Indicators of physical abuse
- Cuts, lacerations, punctures, wounds.
- Bruises, welts, discolorations, grip marks.
- Any unexplained injury that doesn't fit with the given explanation of the injury.
- Any injury incompatible with the person's history of unexplained injuries.
- Any injury which has not been properly cared for (sometimes injuries are hidden on areas of the body normally covered by clothing).
- Poor skin condition or poor skin hygiene.
- Dehydration and/or malnourishment without illness-related cause.
- Unexplained loss of weight.
- Burns, possibly caused by cigarettes, caustics, acids or friction from ropes or chains, being dragged on the ground.

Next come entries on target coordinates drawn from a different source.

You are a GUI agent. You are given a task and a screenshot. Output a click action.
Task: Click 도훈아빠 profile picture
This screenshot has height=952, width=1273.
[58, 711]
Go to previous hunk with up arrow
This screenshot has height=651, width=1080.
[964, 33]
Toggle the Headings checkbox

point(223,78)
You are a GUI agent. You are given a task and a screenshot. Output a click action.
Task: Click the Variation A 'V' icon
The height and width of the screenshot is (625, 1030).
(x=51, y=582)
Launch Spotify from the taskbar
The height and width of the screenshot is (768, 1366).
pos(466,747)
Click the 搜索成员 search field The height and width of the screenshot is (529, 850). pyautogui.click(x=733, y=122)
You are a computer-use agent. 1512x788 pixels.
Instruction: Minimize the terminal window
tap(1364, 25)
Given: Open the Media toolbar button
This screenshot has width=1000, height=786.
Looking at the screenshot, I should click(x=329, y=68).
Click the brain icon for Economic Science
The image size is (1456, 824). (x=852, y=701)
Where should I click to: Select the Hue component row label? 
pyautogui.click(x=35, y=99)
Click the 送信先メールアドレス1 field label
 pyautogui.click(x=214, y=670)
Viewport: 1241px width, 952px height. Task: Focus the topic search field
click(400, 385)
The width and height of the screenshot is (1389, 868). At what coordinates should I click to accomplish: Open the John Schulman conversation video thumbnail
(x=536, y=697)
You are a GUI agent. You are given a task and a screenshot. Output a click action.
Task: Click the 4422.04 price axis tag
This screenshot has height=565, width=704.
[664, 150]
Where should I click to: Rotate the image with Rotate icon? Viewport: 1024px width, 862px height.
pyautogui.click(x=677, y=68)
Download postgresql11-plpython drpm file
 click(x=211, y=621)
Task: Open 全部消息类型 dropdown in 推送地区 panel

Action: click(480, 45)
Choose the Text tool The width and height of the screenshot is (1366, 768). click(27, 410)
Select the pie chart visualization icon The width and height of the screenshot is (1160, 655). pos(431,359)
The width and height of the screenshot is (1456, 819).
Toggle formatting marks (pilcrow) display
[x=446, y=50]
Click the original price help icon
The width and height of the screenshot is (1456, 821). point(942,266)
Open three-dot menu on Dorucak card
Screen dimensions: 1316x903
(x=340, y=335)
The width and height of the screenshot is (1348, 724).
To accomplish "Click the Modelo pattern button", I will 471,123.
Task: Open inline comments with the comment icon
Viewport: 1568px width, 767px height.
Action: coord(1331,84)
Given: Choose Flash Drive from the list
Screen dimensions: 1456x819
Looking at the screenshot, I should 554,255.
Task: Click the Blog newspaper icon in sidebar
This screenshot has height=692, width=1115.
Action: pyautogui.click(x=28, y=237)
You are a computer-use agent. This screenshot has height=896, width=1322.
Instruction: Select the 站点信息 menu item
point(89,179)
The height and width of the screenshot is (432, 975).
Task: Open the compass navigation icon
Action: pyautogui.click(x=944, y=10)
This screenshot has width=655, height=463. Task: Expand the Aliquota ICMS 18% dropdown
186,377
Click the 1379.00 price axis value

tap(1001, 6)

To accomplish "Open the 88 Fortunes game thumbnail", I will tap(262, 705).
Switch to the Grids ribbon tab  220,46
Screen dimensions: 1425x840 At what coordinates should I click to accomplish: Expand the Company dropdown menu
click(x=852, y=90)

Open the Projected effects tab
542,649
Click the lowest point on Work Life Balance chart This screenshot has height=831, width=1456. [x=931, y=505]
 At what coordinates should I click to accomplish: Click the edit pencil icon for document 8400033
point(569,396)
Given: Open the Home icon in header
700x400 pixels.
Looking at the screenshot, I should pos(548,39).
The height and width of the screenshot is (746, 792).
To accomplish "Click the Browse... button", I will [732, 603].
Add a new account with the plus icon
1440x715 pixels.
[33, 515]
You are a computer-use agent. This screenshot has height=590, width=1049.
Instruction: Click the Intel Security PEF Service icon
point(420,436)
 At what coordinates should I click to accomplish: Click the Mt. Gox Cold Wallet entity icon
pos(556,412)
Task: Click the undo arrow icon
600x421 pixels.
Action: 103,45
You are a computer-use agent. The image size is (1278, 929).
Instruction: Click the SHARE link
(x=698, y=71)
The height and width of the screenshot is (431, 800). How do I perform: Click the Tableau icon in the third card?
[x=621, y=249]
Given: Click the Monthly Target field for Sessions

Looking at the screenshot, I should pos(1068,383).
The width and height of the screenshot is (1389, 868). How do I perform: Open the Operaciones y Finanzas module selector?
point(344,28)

Indicators of sexual abuse or exploitation
- Bleeding, bruising, infection, scarring or irritation to a person's genitals, rectum, mouth or breasts.
- Genital pain or itching, sexually transmitted diseases.
- Torn, stained or bloody underclothing.
- Difficulty walking or sitting.
- Changes in personal hygiene.
- Weight gain or loss.
- Ongoing, unexplained medical problems like stomachaches and headaches.
- Depression, withdrawal or excessive crying spells.
- Sudden avoidance or fear of specific people, specific genders or situations.
- Any significant behavior change.
- Acting out, attention seeking, aggression.
- Changes in work performance, non-participation in work or social activities.
- Sleep disturbances.
- Self-destructive behavior.
- Sexually inappropriate behaviors, compulsive masturbation, promiscuity.
- Hints about sexual activity and a new or detailed understanding of sexual behavior.
- Urinating or defecating in clothing.
Indicators of verbal mistreatment/abuse
See also Reporting abuse
- Humiliating, insulting or threatening language directed at the person.
- Signs of helplessness, hesitation to talk openly, fear, withdrawal, depression, denial, agitation, anger, confusion or disorientation in the person.
- Non-compliance or overly compliant.